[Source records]

┌──

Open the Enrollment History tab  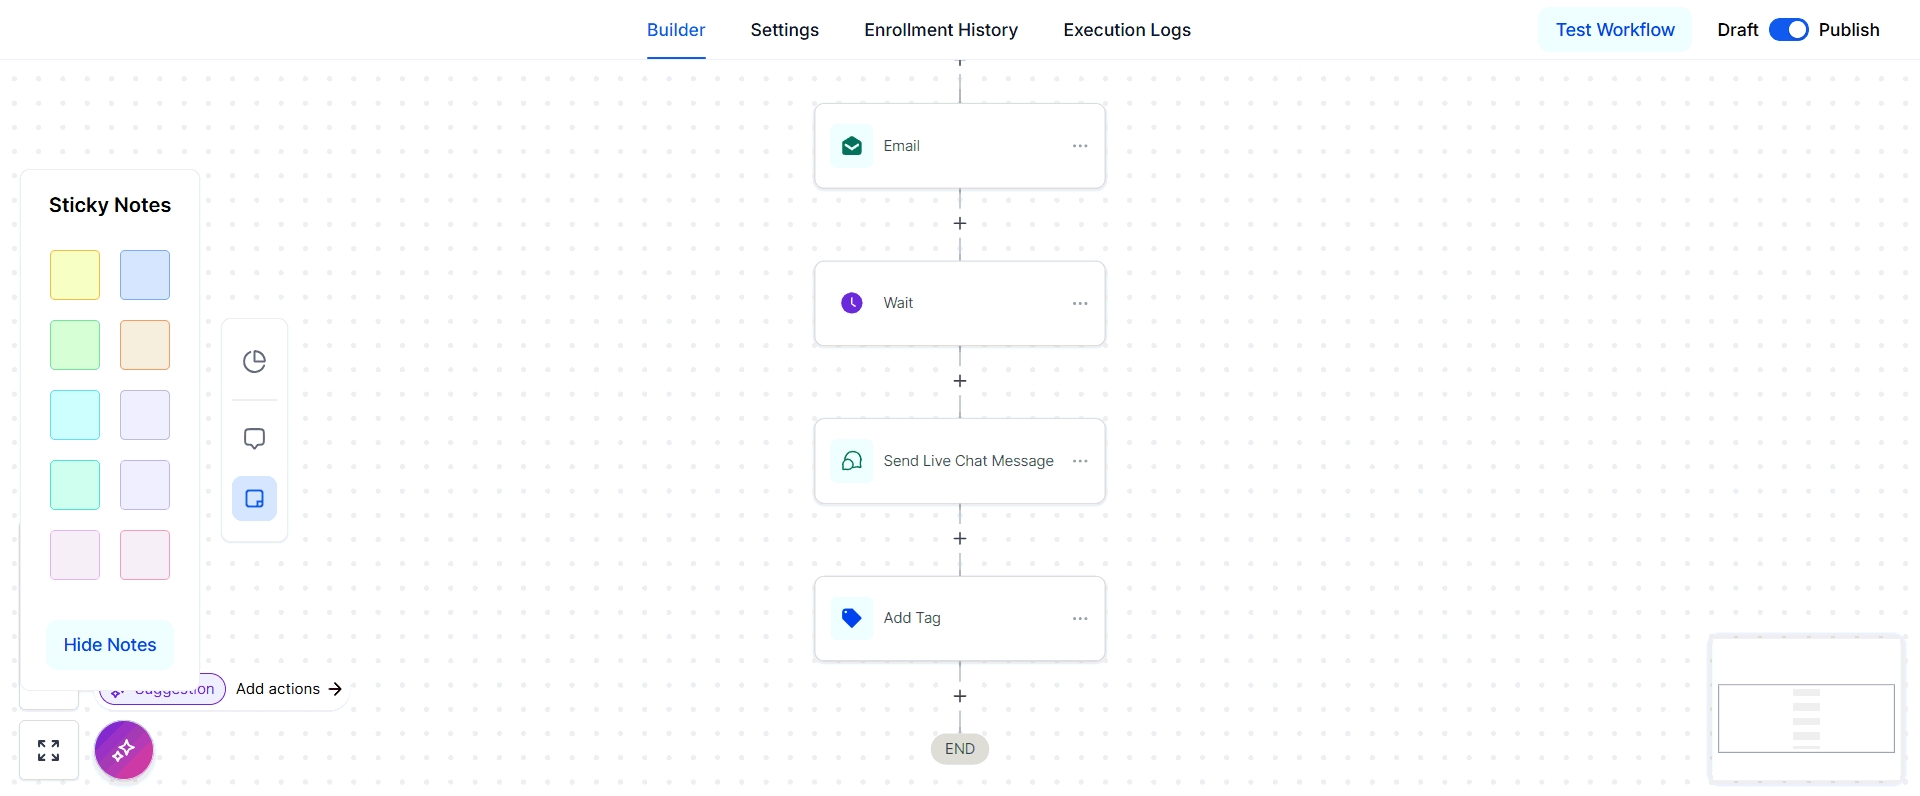coord(940,30)
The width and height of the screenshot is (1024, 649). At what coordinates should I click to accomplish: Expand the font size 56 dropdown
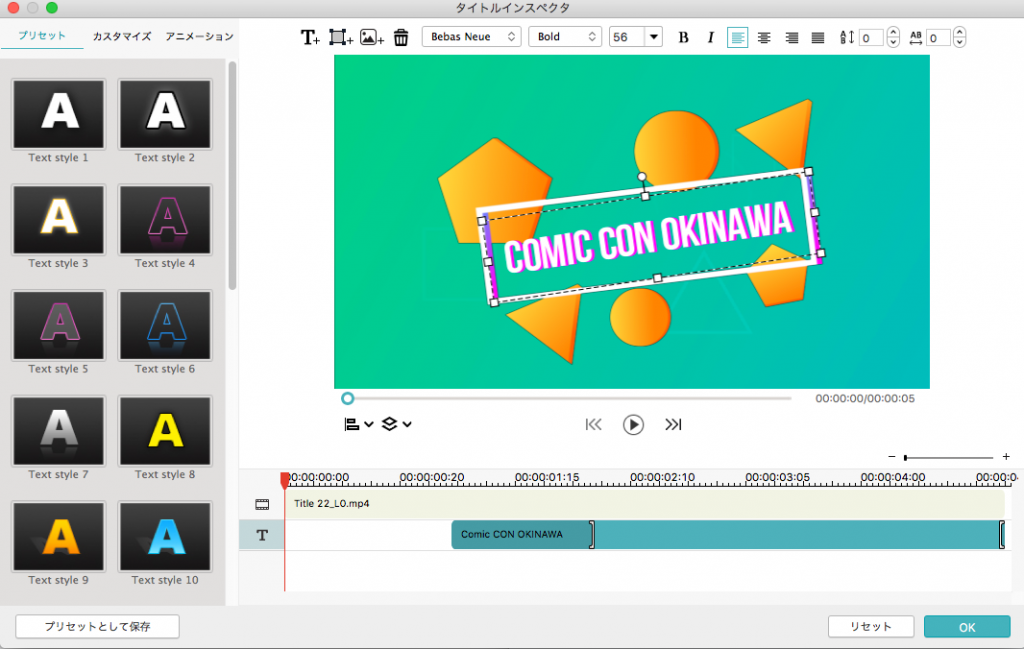tap(653, 37)
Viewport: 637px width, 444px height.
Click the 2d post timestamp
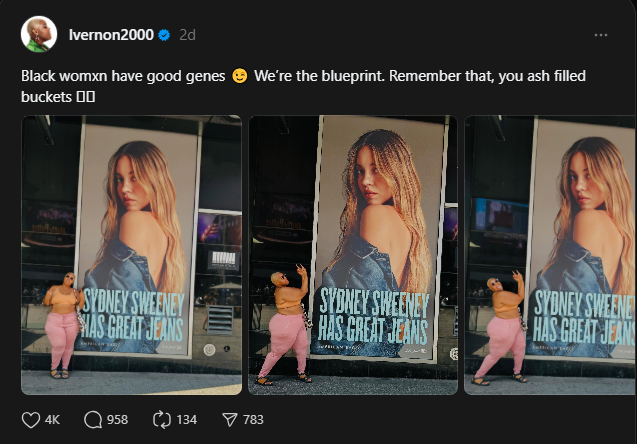(187, 35)
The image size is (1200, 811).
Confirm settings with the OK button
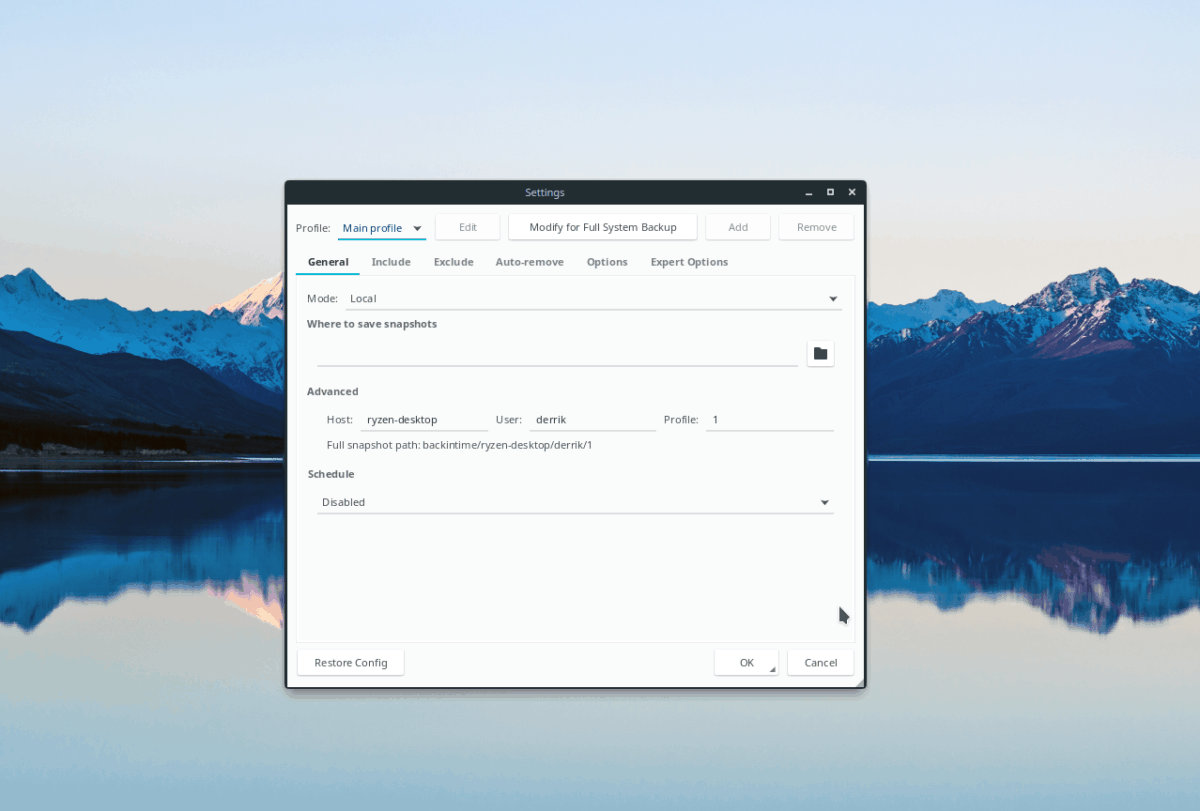[x=740, y=662]
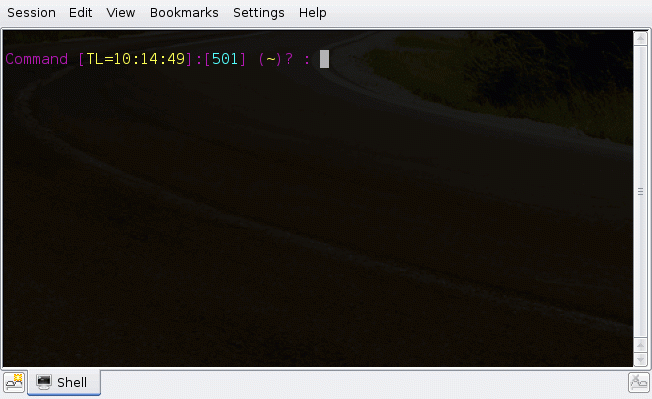Expand the Bookmarks menu

pos(184,13)
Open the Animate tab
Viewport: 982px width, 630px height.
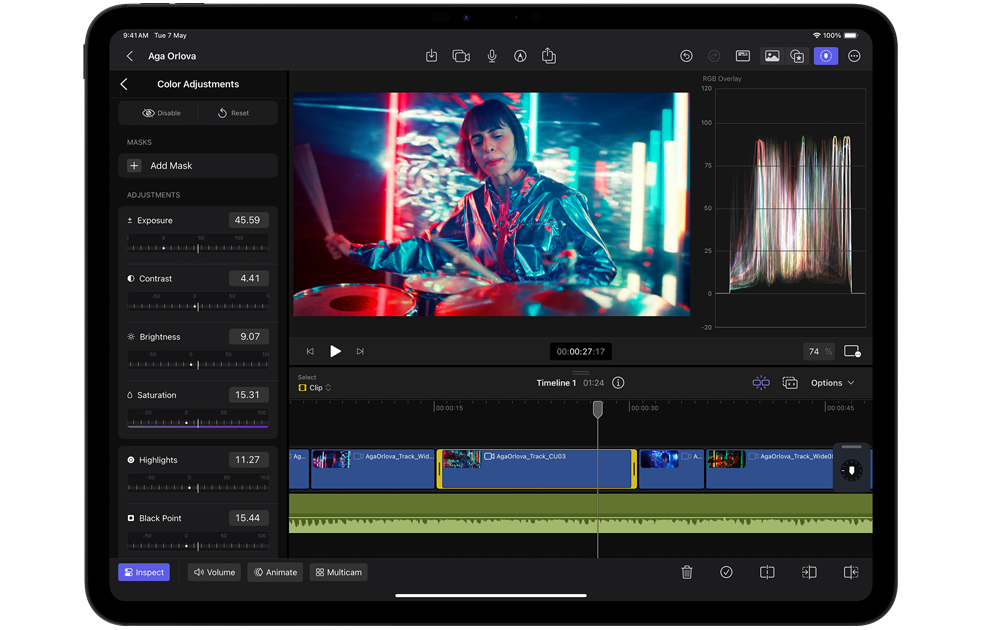(275, 572)
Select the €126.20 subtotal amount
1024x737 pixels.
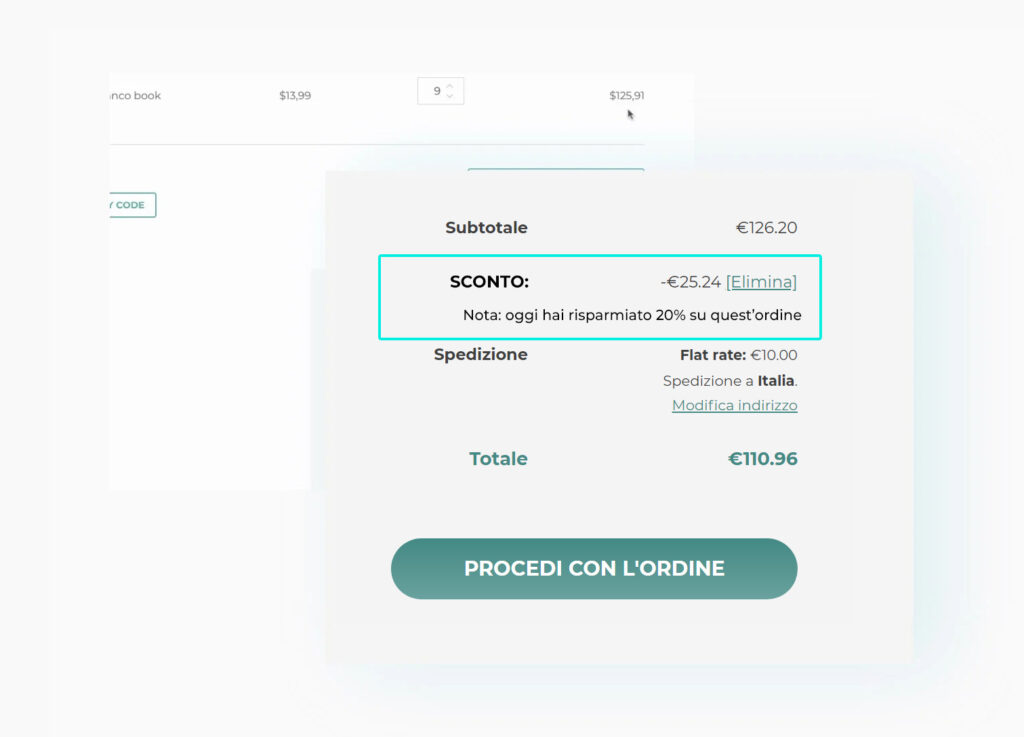[766, 228]
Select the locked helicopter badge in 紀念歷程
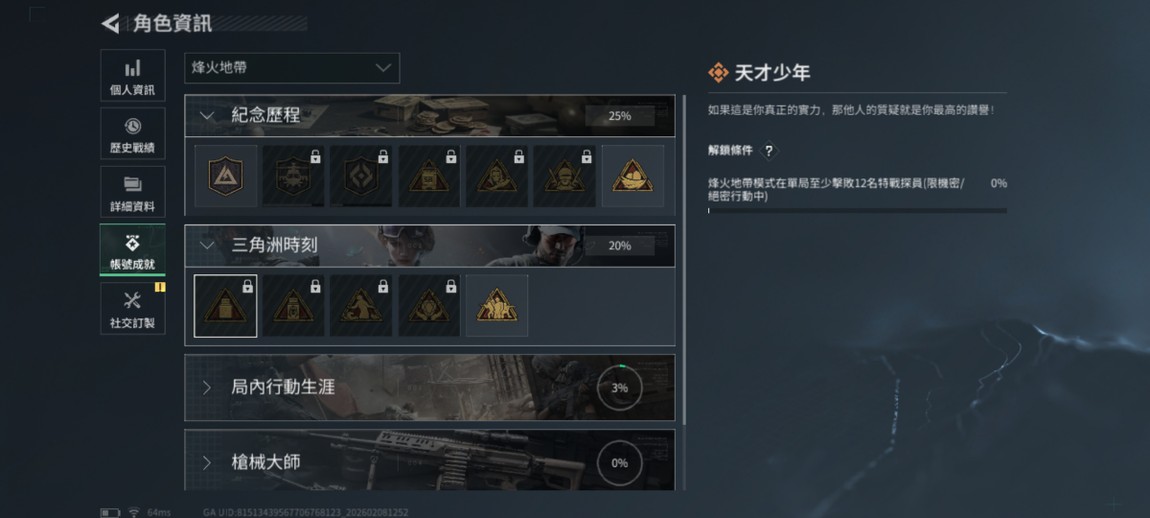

└──

Resize the part of the listing that opens with the line containing "Select the €126.20 subtotal amount" and closes at the end of the listing: write every line of it again, requests included, with each coordinate in the answers multiplied by 2.5 and rounded to a whole number, halves going up. Leave the pictures out.

Select the €126.20 subtotal amount
1024x737 pixels.
[1915, 570]
Select the locked helicopter badge in 紀念歷程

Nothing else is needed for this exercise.